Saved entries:
--------------------

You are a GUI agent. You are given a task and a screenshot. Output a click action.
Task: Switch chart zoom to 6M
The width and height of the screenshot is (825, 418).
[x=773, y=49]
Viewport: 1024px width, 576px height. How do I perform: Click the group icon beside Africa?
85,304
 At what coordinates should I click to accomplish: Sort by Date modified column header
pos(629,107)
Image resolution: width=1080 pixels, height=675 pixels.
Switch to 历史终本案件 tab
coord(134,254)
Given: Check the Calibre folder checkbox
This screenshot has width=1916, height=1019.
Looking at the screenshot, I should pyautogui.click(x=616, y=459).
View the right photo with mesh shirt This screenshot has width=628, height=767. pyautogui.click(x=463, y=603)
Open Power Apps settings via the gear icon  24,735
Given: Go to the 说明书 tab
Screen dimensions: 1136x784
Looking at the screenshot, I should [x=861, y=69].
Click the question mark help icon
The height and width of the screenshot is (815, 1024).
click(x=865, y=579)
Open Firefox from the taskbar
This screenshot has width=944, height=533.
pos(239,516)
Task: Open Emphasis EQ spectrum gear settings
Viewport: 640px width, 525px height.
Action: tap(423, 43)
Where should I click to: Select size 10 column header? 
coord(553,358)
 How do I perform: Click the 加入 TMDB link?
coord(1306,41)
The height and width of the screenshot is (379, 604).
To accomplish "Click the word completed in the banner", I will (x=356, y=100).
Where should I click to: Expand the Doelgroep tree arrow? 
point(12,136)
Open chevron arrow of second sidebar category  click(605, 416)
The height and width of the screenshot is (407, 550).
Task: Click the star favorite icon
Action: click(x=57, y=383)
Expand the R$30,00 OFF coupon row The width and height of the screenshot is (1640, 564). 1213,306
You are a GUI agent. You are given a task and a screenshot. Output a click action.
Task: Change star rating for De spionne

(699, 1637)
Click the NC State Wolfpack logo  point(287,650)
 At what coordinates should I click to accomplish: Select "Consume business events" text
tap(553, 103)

--------------------

TASK TO COMPLETE: Look above for the line with "Viewport: 1024px width, 576px" and the line with "Given: Check the Calibre folder checkbox". Write out those two lines and all the lines between them, exactly, and no others.

ANSWER BOX:
Viewport: 1024px width, 576px height. How do I perform: Click the group icon beside Africa?
85,304
 At what coordinates should I click to accomplish: Sort by Date modified column header
pos(629,107)
Image resolution: width=1080 pixels, height=675 pixels.
Switch to 历史终本案件 tab
coord(134,254)
Given: Check the Calibre folder checkbox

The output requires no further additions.